Samarium Doped Glass is an even more effective optical filter and fluorescent material. However, its high cost limits its application mainly to military and scientific applications.
Without a flow tube, “eddies” or areas of slow water flow could develop in the laser cavity, resulting in hotspots, irregular rod temperature, or boiling. The laser designer intentionally specifies a narrow gap between the flow tube and the lamp or rod. In this way, even a small volume of water under high pressure will travel across the lamp and rod surfaces at high velocity, eliminating the need for higher capacity pumps and reservoirs. It is important to replace chipped or cracked flow tubes, even if no water leaks are apparent, as they can change the flow path and slow the flow rate across the lamp or rod.

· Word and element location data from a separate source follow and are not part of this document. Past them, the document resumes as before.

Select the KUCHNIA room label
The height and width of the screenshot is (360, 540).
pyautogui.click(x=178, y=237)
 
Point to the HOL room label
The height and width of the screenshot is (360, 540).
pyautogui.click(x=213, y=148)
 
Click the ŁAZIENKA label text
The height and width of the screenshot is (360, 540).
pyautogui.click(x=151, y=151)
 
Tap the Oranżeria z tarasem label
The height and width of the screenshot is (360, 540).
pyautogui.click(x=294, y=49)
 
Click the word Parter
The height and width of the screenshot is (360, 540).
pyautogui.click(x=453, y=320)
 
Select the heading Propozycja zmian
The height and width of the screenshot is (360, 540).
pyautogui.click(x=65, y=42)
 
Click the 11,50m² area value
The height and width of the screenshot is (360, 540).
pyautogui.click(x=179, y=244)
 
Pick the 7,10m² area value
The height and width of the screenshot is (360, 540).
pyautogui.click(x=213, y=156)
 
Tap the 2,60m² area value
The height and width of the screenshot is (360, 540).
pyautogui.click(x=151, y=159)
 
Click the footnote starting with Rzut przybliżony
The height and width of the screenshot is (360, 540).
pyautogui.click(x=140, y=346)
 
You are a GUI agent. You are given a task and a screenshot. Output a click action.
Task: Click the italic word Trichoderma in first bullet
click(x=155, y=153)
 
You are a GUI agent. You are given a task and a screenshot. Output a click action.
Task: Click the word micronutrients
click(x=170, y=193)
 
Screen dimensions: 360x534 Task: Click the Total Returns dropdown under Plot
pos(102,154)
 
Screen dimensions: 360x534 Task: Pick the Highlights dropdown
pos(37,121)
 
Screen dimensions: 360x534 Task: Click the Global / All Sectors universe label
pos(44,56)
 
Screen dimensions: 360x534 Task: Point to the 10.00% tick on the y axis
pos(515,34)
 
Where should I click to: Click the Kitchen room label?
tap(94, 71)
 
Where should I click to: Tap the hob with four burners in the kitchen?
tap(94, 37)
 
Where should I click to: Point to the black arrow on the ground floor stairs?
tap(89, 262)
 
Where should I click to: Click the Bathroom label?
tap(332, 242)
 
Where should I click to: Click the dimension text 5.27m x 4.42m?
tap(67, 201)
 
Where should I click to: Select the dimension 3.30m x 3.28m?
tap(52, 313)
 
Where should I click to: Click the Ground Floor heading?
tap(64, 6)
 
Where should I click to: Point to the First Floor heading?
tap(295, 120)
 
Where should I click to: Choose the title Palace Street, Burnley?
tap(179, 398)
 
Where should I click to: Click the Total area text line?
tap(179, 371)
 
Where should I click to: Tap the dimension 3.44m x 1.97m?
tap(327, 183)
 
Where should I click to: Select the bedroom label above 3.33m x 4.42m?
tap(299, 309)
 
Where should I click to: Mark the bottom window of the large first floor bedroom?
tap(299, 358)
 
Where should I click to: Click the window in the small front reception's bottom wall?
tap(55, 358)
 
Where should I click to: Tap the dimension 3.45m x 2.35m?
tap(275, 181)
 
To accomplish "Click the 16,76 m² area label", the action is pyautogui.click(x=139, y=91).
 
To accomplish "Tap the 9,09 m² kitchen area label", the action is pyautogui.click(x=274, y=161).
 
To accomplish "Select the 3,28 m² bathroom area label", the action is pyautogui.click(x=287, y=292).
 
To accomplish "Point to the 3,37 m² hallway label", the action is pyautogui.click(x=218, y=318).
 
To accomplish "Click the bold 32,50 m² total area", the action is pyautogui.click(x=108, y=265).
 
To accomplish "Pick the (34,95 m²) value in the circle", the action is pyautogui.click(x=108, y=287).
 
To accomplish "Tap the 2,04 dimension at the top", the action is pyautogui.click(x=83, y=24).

Flow tubes and flow plates also serve as optical filters for unwanted wavelengths of light. While Xenon and Krypton lamps are excellent sources of the wavelengths which excite Nd:YAG, they also emit a great deal of visible and ultraviolet light which can be detrimental to the lasiång process. For example, wavelengths which are not in the Nd:YAG pump bands may add heat to the rod, reducing its efficiency. Ultraviolet light can cause permanent solarization, changing the color of the rod and reducing its efficiency. The ideal flow tube material would only transmit wavelengths in the rod pump band; actual flow tube materials are a compromise between this goal and cost.
A word about flow tube coatings…
Narrow bandpass coatings could be used to achieve the ideal flow tube which only transmits useful wavelengths. However, thus far, the coating process is too expensive to be practical for commercial laser flow tubes.